__GIVEN ENTRIES__.
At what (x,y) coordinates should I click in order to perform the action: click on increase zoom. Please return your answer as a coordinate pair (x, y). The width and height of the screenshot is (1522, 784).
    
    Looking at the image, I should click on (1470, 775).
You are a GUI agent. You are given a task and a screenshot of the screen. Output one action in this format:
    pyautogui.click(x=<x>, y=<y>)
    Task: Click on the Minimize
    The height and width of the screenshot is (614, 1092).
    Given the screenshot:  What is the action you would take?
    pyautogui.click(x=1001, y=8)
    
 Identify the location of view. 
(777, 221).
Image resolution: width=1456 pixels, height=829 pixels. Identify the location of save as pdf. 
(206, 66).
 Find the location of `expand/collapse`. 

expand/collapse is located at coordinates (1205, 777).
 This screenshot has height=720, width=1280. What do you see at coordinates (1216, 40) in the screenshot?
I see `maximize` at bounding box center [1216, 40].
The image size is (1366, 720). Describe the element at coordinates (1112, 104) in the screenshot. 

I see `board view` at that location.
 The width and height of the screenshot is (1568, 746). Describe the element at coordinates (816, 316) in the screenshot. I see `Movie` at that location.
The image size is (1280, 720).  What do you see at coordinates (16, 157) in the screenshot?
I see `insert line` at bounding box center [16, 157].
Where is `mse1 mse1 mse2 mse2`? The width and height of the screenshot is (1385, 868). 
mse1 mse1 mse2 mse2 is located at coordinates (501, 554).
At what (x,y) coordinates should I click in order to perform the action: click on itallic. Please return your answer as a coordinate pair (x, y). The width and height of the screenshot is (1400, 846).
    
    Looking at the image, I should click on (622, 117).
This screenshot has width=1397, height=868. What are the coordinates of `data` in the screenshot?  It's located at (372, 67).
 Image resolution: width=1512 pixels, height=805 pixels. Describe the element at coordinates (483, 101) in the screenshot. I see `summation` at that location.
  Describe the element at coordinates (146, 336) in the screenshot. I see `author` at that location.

__WHAT IS BEING ASKED__. Swap "width" for "breadth" in the material from the line with "is (1385, 868)." up to and including the line with "mse1 mse1 mse2 mse2 is". Give back only those lines, with everything else left unchanged.

__FINISHED TASK__.
Where is `mse1 mse1 mse2 mse2`? The breadth and height of the screenshot is (1385, 868). 
mse1 mse1 mse2 mse2 is located at coordinates (501, 554).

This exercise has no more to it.